RODRIGO - Cala-te! Não me fales. Aborrece-me demais verificar que justamente tu, Iago, que

dispunhas à vontade de minha bolsa, como se teus fossem seus cordões, conhecesses isso tudo...

IAGO - Mas escuta-me, ao menos! Se eu já sonhei alguma vez com isso, podes abominar-me.

RODRIGO - Dito me havias que lhe tinhas ódio.
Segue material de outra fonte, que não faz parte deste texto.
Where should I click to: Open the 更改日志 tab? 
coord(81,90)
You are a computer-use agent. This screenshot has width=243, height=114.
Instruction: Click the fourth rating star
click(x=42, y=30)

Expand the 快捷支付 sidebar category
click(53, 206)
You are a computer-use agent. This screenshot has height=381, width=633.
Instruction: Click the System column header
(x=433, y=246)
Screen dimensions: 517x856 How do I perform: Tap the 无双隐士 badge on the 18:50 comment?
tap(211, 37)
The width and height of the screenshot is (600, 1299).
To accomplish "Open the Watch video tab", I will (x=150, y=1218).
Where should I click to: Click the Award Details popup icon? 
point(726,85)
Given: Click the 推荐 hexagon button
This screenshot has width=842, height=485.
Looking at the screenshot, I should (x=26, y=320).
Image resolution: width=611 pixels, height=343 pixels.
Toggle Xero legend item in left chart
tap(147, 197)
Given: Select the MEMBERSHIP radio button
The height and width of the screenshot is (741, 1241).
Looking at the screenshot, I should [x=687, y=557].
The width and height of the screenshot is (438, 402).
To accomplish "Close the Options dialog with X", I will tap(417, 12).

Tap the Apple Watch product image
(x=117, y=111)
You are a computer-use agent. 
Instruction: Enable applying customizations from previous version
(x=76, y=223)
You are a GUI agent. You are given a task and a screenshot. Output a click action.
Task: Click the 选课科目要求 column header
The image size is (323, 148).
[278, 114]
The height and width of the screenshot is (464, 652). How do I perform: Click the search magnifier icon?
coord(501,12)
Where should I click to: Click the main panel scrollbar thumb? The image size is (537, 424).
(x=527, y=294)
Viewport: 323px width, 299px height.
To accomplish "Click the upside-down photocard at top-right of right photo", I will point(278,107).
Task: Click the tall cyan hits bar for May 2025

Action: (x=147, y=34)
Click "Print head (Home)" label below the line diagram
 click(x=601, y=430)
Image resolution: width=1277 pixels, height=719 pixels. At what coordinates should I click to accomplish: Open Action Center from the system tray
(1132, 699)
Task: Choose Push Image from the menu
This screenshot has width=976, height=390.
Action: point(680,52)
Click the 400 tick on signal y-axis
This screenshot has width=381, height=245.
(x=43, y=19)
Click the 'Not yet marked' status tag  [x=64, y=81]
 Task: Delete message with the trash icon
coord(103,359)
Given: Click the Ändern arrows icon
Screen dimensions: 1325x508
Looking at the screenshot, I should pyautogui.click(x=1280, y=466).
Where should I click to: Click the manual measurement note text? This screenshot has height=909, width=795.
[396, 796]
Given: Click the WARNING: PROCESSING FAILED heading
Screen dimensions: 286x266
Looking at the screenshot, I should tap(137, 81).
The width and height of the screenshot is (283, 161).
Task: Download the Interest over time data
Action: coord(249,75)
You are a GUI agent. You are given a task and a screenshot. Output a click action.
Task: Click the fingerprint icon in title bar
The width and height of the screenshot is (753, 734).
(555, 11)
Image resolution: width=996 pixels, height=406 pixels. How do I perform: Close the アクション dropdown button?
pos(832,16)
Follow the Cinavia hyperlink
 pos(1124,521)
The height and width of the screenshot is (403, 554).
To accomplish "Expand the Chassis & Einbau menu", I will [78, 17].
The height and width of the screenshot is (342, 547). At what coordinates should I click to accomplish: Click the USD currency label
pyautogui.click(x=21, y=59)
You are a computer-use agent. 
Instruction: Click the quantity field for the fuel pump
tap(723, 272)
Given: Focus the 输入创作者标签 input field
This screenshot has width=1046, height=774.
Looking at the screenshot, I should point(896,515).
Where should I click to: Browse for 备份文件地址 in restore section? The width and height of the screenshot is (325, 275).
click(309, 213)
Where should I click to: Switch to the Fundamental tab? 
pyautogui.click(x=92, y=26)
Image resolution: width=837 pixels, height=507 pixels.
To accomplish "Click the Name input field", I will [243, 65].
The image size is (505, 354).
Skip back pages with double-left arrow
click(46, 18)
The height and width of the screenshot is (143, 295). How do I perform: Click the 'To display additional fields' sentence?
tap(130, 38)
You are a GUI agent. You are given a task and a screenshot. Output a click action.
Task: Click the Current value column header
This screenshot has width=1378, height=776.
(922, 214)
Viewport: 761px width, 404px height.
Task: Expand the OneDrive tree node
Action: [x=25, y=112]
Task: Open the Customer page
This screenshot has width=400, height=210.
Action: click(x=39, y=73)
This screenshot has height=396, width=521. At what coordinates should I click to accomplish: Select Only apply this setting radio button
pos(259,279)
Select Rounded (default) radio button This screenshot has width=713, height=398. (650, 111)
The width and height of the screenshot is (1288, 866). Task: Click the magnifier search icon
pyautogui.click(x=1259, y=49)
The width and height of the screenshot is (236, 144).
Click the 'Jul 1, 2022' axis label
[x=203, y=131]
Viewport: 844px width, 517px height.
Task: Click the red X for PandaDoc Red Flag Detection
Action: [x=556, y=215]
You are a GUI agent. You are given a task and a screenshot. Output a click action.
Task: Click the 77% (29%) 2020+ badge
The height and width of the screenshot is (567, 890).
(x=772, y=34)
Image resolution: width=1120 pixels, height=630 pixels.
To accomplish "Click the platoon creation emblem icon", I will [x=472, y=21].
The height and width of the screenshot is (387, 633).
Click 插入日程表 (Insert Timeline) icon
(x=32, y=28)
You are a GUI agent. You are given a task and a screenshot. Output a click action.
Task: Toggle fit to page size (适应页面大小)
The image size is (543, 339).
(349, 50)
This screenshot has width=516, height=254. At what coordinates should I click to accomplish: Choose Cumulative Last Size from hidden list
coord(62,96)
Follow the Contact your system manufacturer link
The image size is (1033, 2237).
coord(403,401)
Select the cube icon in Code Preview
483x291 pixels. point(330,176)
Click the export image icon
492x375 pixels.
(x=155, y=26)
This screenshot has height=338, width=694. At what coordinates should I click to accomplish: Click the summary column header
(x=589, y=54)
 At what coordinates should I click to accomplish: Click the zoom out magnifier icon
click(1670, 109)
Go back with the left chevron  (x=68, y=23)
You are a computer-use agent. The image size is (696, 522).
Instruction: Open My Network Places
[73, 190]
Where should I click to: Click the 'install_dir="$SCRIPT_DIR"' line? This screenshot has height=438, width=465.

IAGO - Despreza-me, se não for assim mesmo. Três pessoas de grande influência aqui vieram falar-lhe,

chapéu na mão, com humildade, para que fizesse de mim o seu tenente. E por minha fé de homem, tenho

plena consciência do que valho; não mereço posto menor do que esse. Ele, no entanto, consultando

somente o orgulho e os próprios interesses, furtou-se com fraseado bombástico, recheado só de epítetos

de guerra. Em conclusão: não entendeu aos meus intercessores. "Pois já escolhi meu oficial", lhes disse.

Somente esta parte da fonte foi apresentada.